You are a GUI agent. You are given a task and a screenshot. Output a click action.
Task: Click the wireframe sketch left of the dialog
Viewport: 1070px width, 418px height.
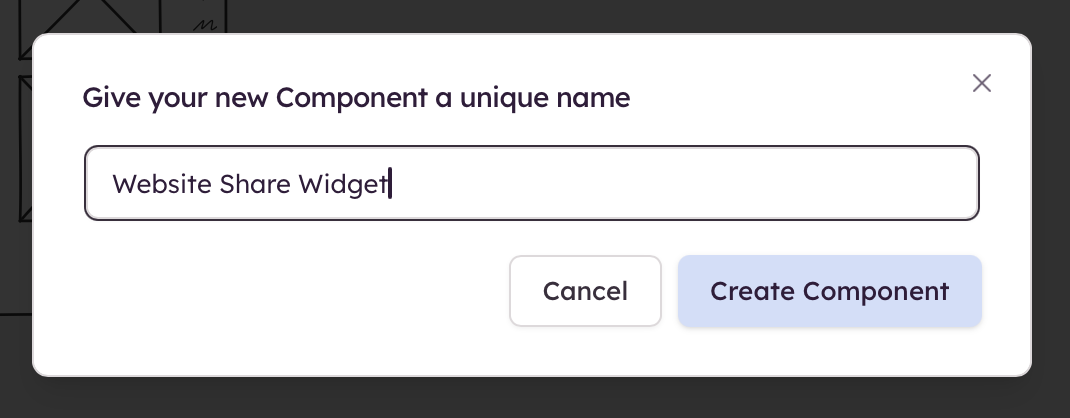pos(15,150)
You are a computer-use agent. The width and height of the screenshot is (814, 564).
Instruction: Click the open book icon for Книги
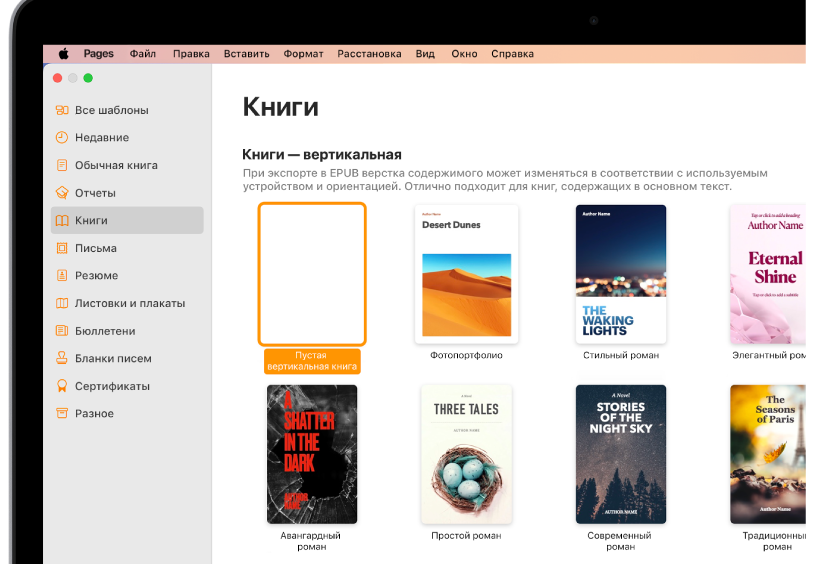62,221
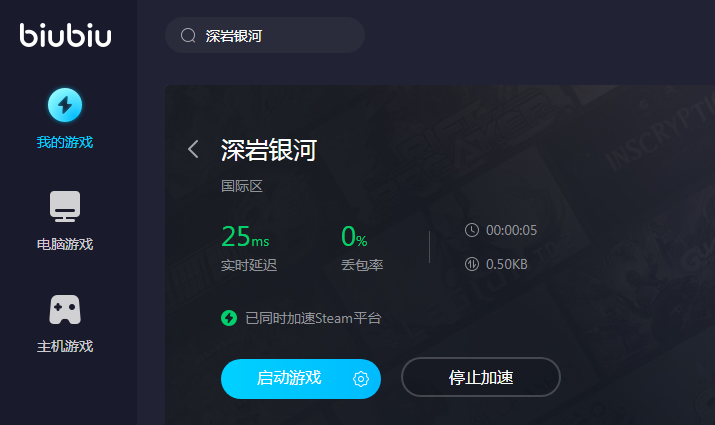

## TASK DETAILS:
When you set down the records above, copy every line exactly and exclude the pictures.

## ANSWER FOR THE TASK:
You are a GUI agent. You are given a task and a screenshot. Output a click action.
Task: Click the wireframe sketch left of the dialog
Viewport: 1070px width, 418px height.
pos(15,150)
You are a computer-use agent. The width and height of the screenshot is (814, 564).
Instruction: Click the open book icon for Книги
62,221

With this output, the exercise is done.